** EXTRAIT DU TEXTE **

════

Alors que l’aide traditionnelle Nord-Sud marque le pas face aux contraintes budgétaires et aux nouvelles priorités géopolitiques, les partenariats entre pays en développement s’imposent comme une alternative crédible. Le programme annoncé par le PAM incarne cette nouvelle dynamique : 9,3 millions de dollars fournis par le gouvernement sud-coréen pour un modèle d’intervention pensé sur le long terme et ancré dans les réalités locales.

Un programme multi-dimensionnel ciblant le Nord du pays

L’initiative cible 50 000 écoliers répartis dans 200 écoles primaires des régions de Bagoué, Bounkani, Poro et Tchologo – des zones du Nord où la malnutrition et l’insécurité alimentaire demeurent plus marquées. Au-delà de la simple distribution de repas, le programme adopte une approche holistique articulée autour de plusieurs piliers.

════

** CONSIGNES **
1. Dans l'extrait sur le programme du PAM, combien d'écoles primaires l'initiative cible-t-elle ?
2. Donnez, s'il vous plaît, la suite de l'extrait sur le programme du PAM, à partir de sa dernière phrase.

════

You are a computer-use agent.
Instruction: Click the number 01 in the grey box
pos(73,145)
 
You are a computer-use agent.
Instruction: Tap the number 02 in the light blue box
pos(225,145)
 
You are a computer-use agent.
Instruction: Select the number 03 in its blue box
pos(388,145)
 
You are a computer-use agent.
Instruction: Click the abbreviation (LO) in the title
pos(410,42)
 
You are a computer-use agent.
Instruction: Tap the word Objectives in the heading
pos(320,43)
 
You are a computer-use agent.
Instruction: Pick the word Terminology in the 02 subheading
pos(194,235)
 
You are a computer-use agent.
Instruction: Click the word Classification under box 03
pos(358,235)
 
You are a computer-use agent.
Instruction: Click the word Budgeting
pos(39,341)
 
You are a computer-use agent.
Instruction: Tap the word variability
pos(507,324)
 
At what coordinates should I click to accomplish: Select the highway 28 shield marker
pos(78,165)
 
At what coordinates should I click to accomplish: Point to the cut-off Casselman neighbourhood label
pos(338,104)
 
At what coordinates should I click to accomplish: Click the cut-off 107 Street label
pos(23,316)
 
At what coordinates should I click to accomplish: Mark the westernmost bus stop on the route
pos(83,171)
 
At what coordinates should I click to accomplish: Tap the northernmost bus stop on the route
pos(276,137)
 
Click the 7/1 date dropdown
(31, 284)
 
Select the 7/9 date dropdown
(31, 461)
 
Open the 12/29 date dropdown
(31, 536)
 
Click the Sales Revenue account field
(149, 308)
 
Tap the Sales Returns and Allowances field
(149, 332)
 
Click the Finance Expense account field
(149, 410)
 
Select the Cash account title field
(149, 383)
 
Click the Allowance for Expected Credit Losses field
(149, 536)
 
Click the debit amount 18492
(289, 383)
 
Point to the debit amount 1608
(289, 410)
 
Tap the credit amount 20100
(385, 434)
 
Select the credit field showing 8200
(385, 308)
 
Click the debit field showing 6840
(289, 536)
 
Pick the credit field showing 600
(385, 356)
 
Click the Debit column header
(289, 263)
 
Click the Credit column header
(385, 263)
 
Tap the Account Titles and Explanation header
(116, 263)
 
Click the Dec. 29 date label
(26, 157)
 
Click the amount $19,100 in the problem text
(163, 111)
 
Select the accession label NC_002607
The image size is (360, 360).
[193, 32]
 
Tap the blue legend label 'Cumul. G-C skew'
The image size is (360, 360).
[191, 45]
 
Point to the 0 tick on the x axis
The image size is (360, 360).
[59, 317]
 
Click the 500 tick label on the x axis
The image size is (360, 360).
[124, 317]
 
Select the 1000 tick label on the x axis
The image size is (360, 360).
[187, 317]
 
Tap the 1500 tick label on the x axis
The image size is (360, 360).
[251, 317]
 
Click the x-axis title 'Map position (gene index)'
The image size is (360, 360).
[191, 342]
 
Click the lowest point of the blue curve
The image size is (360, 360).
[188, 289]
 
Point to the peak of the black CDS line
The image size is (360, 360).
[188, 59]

════

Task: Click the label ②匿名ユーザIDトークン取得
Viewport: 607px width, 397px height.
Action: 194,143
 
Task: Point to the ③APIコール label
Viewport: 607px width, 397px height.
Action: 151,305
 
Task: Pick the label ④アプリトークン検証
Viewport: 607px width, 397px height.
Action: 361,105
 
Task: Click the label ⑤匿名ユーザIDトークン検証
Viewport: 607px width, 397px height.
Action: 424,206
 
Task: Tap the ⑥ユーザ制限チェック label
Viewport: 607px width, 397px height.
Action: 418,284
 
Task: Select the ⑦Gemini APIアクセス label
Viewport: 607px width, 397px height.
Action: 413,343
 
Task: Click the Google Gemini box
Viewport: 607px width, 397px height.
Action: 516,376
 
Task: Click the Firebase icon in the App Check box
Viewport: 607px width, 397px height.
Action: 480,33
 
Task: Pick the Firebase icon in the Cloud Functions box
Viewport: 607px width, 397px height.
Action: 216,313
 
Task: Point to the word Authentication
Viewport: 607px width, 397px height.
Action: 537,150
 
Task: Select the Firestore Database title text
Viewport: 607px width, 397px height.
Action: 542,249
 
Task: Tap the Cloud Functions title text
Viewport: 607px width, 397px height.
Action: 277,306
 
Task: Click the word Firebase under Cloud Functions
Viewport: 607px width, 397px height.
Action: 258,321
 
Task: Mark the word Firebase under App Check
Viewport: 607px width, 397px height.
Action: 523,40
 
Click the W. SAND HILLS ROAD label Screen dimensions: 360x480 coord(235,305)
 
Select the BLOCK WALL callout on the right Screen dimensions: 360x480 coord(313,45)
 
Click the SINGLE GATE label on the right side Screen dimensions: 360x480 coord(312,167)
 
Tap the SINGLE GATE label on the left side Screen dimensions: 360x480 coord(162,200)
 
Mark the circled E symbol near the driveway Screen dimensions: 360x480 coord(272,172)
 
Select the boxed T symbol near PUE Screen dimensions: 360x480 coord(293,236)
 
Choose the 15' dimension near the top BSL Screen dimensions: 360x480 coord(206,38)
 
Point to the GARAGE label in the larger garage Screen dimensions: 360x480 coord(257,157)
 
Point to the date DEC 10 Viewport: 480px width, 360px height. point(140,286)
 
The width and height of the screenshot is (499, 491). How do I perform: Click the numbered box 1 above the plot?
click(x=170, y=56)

════

** RÉPONSES ATTENDUES **
1. 200 écoles primaires.

2.
Le volet alimentaire repose sur un modèle d'”alimentation scolaire locale” ou “home-grown school feeding”. Concrètement, les repas nutritifs servis aux enfants seront produits localement, créant ainsi une chaîne de valeur qui bénéficie directement aux communautés rurales. Cette approche contraste avec les programmes d’aide traditionnels qui s’appuient sur des importations alimentaires.

Pour rendre ce modèle opérationnel, 100 groupes d’agriculteurs locaux bénéficieront d’un accompagnement technique visant à améliorer la qualité et la quantité de leur production. Ces petits producteurs établiront des liens directs avec les cantines scolaires, leur garantissant des débouchés stables et prévisibles – un facteur crucial pour la planification agricole.

Le programme intègre également des volets complémentaires sur l’eau, l’hygiène et l’assainissement, avec l’installation de points de lavage des mains dans les écoles, ainsi que des modules d’éducation à la nutrition et à l’hygiène destinés aux élèves et aux communautés environnantes.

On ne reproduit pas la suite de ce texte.